- [GOAL OF THE EXERCISE]:
Return the entire listing exactly, leaving nothing out.

- [DATASET RECORDS]:
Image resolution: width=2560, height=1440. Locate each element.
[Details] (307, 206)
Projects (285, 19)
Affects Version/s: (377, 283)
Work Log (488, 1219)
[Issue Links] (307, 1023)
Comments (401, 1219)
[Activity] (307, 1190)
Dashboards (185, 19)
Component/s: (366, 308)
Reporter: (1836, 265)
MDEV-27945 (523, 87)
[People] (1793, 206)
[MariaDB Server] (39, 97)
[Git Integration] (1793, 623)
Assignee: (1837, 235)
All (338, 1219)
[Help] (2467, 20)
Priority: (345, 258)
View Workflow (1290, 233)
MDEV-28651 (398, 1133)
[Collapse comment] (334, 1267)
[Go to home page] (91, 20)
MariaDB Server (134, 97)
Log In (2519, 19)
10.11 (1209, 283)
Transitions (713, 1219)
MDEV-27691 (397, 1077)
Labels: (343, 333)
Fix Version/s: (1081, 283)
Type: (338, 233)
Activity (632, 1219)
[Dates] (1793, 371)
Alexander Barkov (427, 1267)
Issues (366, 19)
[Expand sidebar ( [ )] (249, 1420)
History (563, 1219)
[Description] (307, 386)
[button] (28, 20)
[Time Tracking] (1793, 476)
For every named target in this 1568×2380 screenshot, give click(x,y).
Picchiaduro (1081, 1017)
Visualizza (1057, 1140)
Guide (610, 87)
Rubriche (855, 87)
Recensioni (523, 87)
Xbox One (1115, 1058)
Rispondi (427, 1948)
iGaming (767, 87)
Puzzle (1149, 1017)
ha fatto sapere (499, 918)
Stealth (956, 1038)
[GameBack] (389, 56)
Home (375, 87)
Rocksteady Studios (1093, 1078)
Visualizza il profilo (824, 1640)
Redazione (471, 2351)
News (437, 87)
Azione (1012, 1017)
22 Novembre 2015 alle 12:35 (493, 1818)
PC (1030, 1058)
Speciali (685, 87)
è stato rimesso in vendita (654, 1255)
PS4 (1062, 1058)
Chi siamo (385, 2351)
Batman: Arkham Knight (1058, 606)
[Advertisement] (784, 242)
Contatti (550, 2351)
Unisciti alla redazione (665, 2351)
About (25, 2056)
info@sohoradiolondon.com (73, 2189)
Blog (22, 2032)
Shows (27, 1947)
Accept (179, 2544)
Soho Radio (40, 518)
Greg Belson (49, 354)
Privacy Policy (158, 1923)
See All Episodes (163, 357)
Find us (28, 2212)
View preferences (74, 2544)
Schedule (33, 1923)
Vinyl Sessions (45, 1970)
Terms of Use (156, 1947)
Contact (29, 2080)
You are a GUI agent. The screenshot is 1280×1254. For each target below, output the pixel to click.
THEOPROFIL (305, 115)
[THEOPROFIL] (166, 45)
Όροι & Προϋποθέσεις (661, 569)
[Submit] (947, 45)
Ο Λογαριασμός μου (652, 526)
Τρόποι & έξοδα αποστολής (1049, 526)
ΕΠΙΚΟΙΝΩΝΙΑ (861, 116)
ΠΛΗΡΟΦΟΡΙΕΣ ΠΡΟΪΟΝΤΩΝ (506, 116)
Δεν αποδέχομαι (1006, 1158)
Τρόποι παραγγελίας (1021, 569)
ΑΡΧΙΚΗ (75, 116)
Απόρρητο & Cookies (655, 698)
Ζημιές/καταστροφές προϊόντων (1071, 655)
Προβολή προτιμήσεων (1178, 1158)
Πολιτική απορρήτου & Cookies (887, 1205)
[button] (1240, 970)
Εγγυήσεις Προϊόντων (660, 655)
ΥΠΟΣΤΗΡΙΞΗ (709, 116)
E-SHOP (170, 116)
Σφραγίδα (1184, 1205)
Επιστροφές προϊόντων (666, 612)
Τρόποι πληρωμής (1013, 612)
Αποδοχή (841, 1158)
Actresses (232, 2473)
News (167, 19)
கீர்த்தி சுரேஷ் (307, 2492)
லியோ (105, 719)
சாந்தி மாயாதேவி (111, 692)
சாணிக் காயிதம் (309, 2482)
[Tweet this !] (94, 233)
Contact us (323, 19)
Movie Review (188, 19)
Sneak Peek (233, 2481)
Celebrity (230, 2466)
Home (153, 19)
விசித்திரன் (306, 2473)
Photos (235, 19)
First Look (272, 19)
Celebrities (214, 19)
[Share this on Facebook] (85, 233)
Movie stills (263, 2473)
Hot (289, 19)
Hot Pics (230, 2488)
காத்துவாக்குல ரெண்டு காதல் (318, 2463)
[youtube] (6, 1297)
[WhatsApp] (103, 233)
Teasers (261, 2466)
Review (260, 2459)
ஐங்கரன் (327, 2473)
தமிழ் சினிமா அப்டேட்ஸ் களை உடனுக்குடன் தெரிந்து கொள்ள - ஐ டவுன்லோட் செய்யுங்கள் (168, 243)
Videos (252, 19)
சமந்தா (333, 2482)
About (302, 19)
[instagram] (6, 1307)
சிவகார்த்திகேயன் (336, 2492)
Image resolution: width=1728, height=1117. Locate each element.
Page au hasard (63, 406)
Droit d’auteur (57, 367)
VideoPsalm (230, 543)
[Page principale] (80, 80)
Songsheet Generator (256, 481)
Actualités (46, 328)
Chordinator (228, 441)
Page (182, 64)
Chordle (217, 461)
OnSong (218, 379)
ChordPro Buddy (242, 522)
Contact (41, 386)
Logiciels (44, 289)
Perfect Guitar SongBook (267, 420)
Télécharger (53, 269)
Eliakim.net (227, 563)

- [ANSWER SECTION]:
Image resolution: width=2560, height=1440. Locate each element.
[Details] (307, 206)
Projects (285, 19)
Affects Version/s: (377, 283)
Work Log (488, 1219)
[Issue Links] (307, 1023)
Comments (401, 1219)
[Activity] (307, 1190)
Dashboards (185, 19)
Component/s: (366, 308)
Reporter: (1836, 265)
MDEV-27945 (523, 87)
[People] (1793, 206)
[MariaDB Server] (39, 97)
[Git Integration] (1793, 623)
Assignee: (1837, 235)
All (338, 1219)
[Help] (2467, 20)
Priority: (345, 258)
View Workflow (1290, 233)
MDEV-28651 (398, 1133)
[Collapse comment] (334, 1267)
[Go to home page] (91, 20)
MariaDB Server (134, 97)
Log In (2519, 19)
10.11 (1209, 283)
Transitions (713, 1219)
MDEV-27691 (397, 1077)
Labels: (343, 333)
Fix Version/s: (1081, 283)
Type: (338, 233)
Activity (632, 1219)
[Dates] (1793, 371)
Alexander Barkov (427, 1267)
Issues (366, 19)
[Expand sidebar ( [ )] (249, 1420)
History (563, 1219)
[Description] (307, 386)
[button] (28, 20)
[Time Tracking] (1793, 476)
For every named target in this 1568×2380 screenshot, give click(x,y).
Picchiaduro (1081, 1017)
Visualizza (1057, 1140)
Guide (610, 87)
Rubriche (855, 87)
Recensioni (523, 87)
Xbox One (1115, 1058)
Rispondi (427, 1948)
iGaming (767, 87)
Puzzle (1149, 1017)
ha fatto sapere (499, 918)
Stealth (956, 1038)
[GameBack] (389, 56)
Home (375, 87)
Rocksteady Studios (1093, 1078)
Visualizza il profilo (824, 1640)
Redazione (471, 2351)
News (437, 87)
Azione (1012, 1017)
22 Novembre 2015 alle 12:35 (493, 1818)
PC (1030, 1058)
Speciali (685, 87)
è stato rimesso in vendita (654, 1255)
PS4 (1062, 1058)
Chi siamo (385, 2351)
Batman: Arkham Knight (1058, 606)
[Advertisement] (784, 242)
Contatti (550, 2351)
Unisciti alla redazione (665, 2351)
About (25, 2056)
info@sohoradiolondon.com (73, 2189)
Blog (22, 2032)
Shows (27, 1947)
Accept (179, 2544)
Soho Radio (40, 518)
Greg Belson (49, 354)
Privacy Policy (158, 1923)
See All Episodes (163, 357)
Find us (28, 2212)
View preferences (74, 2544)
Schedule (33, 1923)
Vinyl Sessions (45, 1970)
Terms of Use (156, 1947)
Contact (29, 2080)
You are a GUI agent. The screenshot is 1280×1254. For each target below, output the pixel to click.
THEOPROFIL (305, 115)
[THEOPROFIL] (166, 45)
Όροι & Προϋποθέσεις (661, 569)
[Submit] (947, 45)
Ο Λογαριασμός μου (652, 526)
Τρόποι & έξοδα αποστολής (1049, 526)
ΕΠΙΚΟΙΝΩΝΙΑ (861, 116)
ΠΛΗΡΟΦΟΡΙΕΣ ΠΡΟΪΟΝΤΩΝ (506, 116)
Δεν αποδέχομαι (1006, 1158)
Τρόποι παραγγελίας (1021, 569)
ΑΡΧΙΚΗ (75, 116)
Απόρρητο & Cookies (655, 698)
Ζημιές/καταστροφές προϊόντων (1071, 655)
Προβολή προτιμήσεων (1178, 1158)
Πολιτική απορρήτου & Cookies (887, 1205)
[button] (1240, 970)
Εγγυήσεις Προϊόντων (660, 655)
ΥΠΟΣΤΗΡΙΞΗ (709, 116)
E-SHOP (170, 116)
Σφραγίδα (1184, 1205)
Επιστροφές προϊόντων (666, 612)
Τρόποι πληρωμής (1013, 612)
Αποδοχή (841, 1158)
Actresses (232, 2473)
News (167, 19)
கீர்த்தி சுரேஷ் (307, 2492)
லியோ (105, 719)
சாந்தி மாயாதேவி (111, 692)
சாணிக் காயிதம் (309, 2482)
[Tweet this !] (94, 233)
Contact us (323, 19)
Movie Review (188, 19)
Sneak Peek (233, 2481)
Celebrity (230, 2466)
Home (153, 19)
விசித்திரன் (306, 2473)
Photos (235, 19)
First Look (272, 19)
Celebrities (214, 19)
[Share this on Facebook] (85, 233)
Movie stills (263, 2473)
Hot (289, 19)
Hot Pics (230, 2488)
காத்துவாக்குல ரெண்டு காதல் (318, 2463)
[youtube] (6, 1297)
[WhatsApp] (103, 233)
Teasers (261, 2466)
Review (260, 2459)
ஐங்கரன் (327, 2473)
தமிழ் சினிமா அப்டேட்ஸ் களை உடனுக்குடன் தெரிந்து கொள்ள - ஐ டவுன்லோட் செய்யுங்கள் (168, 243)
Videos (252, 19)
சமந்தா (333, 2482)
About (302, 19)
[instagram] (6, 1307)
சிவகார்த்திகேயன் (336, 2492)
Image resolution: width=1728, height=1117. Locate each element.
Page au hasard (63, 406)
Droit d’auteur (57, 367)
VideoPsalm (230, 543)
[Page principale] (80, 80)
Songsheet Generator (256, 481)
Actualités (46, 328)
Chordinator (228, 441)
Page (182, 64)
Chordle (217, 461)
OnSong (218, 379)
ChordPro Buddy (242, 522)
Contact (41, 386)
Logiciels (44, 289)
Perfect Guitar SongBook (267, 420)
Télécharger (53, 269)
Eliakim.net (227, 563)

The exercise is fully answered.